Desde su ingreso en el hospital Ñito asistió a su final como quien ve una película en blanco y negro, casi no tuvo tiempo de mirar al pasado, a una vida tan larga y penosa, marcada por aquella noche terrible de verano en el Paseo de San José, el barrio obrero de Las Palmas de Gran Canaria, la casita del amor donde eran tan felices, recibiendo el cariño de sus padres, la placidez que daba la esperanza de un mundo mejor, el amor que brotaba en aquel hogar empobrecido pero digno, honrada, repleto de cariño, que en un instante desapareció para siempre, como quien destruye un castillo de arena, una bota negra, con navajas en la punta, el odio que se llevó por delante las vidas de más de 5.000 personas en Canarias en pocos meses, sin víctimas por parte del bando fascista, un genocidio en toda regla, orquestado por la oligarquía, la Iglesia Católica, las fuerzas sediciosas del ejercito, organizaciones paramilitares como Falange Española.

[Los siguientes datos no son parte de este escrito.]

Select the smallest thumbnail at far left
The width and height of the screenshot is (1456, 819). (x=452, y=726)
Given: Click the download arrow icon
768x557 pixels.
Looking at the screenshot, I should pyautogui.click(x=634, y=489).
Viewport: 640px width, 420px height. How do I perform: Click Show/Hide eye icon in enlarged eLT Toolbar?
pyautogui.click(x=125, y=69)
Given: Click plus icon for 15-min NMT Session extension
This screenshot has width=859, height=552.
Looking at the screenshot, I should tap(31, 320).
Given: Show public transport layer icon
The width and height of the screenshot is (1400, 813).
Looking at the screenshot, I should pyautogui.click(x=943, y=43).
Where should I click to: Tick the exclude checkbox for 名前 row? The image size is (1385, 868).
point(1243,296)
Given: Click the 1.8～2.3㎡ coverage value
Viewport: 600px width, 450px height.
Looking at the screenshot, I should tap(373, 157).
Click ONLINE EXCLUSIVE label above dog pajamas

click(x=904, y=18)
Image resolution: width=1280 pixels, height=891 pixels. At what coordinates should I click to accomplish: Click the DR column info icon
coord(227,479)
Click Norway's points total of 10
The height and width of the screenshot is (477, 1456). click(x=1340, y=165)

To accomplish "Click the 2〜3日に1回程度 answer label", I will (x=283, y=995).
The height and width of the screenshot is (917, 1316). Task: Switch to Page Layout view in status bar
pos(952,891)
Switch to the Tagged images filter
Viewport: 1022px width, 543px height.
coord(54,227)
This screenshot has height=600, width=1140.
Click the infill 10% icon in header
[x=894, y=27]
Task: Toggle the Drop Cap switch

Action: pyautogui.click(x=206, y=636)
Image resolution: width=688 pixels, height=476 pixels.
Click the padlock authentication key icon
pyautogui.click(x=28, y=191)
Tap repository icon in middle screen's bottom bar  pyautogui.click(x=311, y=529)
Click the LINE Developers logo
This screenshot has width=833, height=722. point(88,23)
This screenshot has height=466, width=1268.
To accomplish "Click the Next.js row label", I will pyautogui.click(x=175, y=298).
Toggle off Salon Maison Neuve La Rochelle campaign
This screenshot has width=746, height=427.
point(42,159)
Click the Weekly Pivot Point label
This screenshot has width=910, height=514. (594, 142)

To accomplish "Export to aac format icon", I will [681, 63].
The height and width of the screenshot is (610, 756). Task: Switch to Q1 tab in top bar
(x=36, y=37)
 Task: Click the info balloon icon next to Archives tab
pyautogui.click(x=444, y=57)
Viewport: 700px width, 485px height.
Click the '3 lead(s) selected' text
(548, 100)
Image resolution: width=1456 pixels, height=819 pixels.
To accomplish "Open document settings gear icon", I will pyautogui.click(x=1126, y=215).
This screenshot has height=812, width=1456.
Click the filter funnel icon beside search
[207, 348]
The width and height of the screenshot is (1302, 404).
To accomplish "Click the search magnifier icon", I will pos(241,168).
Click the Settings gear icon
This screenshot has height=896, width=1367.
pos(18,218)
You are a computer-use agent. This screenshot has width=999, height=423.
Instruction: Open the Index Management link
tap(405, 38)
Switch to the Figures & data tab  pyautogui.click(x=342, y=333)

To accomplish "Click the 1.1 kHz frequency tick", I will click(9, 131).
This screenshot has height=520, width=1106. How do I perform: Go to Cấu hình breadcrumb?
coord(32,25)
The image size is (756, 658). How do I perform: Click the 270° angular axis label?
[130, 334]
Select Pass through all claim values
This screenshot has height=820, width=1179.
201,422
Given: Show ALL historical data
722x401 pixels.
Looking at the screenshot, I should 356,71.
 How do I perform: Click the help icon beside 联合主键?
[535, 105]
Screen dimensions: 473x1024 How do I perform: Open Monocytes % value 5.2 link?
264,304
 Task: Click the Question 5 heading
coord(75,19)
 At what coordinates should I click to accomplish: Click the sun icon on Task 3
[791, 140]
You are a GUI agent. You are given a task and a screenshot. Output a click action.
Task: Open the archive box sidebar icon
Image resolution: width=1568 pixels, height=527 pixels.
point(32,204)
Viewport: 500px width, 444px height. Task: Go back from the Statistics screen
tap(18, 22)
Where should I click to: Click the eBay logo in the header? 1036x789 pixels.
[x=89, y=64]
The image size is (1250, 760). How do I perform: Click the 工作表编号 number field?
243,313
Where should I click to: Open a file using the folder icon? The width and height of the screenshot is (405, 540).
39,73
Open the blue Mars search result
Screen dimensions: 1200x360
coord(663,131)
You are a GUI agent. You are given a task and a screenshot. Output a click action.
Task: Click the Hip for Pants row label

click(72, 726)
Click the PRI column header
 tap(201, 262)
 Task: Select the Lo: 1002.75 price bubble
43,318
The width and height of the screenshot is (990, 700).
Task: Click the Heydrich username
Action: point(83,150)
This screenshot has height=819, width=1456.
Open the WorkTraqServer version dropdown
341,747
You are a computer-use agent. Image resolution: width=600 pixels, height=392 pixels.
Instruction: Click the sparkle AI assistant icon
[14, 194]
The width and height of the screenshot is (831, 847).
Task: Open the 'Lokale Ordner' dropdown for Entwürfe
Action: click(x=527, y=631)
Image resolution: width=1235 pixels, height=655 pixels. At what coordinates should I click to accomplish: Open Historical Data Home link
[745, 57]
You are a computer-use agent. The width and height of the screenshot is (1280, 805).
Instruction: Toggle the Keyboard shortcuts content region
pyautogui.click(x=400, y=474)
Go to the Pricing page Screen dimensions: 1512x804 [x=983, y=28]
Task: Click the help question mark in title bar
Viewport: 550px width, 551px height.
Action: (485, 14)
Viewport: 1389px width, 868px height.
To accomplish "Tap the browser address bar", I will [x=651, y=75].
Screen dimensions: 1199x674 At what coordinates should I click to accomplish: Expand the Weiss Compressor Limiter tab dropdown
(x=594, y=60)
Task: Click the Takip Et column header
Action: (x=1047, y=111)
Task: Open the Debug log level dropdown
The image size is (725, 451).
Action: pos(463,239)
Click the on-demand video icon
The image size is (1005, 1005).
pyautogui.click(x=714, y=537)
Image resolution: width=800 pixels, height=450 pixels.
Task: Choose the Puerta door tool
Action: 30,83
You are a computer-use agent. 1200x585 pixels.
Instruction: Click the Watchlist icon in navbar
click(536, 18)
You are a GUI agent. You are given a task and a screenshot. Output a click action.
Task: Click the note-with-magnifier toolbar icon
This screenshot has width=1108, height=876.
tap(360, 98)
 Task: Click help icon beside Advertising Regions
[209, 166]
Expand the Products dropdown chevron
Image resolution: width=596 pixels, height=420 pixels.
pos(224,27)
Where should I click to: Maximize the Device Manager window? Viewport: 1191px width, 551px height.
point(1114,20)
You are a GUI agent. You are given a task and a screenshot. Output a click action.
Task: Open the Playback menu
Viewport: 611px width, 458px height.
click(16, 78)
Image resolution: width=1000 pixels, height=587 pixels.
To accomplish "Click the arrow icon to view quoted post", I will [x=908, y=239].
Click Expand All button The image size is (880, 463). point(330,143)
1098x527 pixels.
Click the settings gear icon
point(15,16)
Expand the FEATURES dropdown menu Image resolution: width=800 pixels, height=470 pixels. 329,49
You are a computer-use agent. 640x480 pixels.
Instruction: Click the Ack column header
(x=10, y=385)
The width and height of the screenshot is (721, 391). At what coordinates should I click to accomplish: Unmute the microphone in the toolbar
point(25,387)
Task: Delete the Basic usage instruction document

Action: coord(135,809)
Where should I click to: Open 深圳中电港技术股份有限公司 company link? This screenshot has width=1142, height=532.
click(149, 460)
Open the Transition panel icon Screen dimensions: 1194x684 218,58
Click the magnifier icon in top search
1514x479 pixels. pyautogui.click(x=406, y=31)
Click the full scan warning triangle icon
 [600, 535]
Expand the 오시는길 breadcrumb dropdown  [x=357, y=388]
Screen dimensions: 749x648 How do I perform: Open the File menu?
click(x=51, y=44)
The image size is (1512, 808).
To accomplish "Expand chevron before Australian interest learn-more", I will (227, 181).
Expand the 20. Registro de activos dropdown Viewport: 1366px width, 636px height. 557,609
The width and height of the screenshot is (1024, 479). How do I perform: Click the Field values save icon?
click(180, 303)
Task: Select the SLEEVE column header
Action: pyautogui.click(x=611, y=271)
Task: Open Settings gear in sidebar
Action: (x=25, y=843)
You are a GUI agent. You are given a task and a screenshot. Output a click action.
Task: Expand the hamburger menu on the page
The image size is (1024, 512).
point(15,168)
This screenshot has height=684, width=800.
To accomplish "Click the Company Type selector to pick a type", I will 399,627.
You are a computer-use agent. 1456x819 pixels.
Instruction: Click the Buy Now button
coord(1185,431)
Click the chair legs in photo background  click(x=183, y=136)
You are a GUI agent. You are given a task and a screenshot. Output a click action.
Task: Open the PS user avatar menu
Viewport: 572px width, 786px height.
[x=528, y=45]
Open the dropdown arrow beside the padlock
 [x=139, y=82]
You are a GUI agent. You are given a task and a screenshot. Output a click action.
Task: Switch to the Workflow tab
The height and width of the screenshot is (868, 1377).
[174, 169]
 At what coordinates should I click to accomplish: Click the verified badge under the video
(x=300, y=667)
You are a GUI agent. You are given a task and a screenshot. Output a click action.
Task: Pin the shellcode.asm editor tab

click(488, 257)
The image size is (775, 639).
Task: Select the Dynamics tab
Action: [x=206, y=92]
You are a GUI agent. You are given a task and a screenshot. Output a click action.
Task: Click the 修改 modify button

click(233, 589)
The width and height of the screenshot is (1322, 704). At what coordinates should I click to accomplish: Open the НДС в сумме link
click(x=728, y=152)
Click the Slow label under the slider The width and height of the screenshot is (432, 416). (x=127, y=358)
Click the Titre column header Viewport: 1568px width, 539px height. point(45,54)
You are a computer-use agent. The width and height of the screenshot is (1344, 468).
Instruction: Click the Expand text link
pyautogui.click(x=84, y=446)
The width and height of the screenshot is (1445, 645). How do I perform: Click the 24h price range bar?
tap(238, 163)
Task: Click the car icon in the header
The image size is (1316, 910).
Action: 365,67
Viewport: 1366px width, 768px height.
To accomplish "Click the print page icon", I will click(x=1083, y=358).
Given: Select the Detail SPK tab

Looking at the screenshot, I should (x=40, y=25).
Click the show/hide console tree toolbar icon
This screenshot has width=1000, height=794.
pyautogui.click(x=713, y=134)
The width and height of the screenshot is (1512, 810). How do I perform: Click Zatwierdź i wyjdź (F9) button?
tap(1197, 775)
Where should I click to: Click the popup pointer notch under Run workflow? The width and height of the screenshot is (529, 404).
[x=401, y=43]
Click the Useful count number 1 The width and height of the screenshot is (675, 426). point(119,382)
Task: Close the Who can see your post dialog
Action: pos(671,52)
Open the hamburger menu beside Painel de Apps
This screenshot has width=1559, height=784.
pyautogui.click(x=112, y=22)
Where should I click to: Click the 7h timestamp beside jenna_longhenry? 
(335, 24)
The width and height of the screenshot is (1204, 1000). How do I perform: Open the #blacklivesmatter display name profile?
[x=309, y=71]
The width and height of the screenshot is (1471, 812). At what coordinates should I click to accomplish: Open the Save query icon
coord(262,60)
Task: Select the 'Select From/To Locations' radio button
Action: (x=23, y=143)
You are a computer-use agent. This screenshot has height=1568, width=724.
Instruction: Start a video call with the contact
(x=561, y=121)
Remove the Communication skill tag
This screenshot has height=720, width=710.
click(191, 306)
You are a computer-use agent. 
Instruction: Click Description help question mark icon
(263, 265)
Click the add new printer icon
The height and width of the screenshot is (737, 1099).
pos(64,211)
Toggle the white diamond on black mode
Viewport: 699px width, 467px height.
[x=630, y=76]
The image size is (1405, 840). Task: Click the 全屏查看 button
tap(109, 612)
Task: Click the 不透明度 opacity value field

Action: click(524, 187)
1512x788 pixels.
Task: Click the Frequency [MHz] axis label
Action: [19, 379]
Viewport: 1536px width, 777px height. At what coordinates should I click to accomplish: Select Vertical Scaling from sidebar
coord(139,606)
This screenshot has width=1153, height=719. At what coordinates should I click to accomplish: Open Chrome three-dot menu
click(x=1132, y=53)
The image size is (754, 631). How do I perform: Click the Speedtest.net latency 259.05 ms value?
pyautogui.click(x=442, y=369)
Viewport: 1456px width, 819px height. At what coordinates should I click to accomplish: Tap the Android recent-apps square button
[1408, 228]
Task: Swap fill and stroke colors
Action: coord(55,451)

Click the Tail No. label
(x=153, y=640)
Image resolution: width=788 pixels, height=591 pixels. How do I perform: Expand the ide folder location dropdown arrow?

El viejo pescador de San Cristóbal partió aquella tarde de abril de 2005, solo, triste, embriagado de recuerdos. Nadie dijo nada de su historia, su vida quedó archivada premeditadamente, su humillada conciencia, el sufrimiento de un hombre bueno que perdió todo, un dolor jamás reparado, jamás comprendido, un sentimiento de tristeza que le hizo muchas veces agachar la cabeza y callar ante los abusos de los herederos de los asesinos, presentes en el momento de su muerte en todas las instancias del estado: judicatura, gobierno, ayuntamientos, cabildos, los mismos apellidos de los criminales de lesa humanidad que destruyeron su vida, integrantes de la llamada “sociedad canaria”, protegidos por los medios de comunicación, por un estado español inhumano, que jamás ha sabido pedir perdón, juzgar los miles de crímenes fascistas, compensar la destrucción de la esperanza y la dignidad, los ojos de Ñito cerrados, entubado, respirando con dificultad, soñando sensaciones inolvidables de su infancia, la infinita felicidad de los momentos del amor.
Imagen: "Fiesta" infantil en el interior de la cárcel de San Antón (Madrid).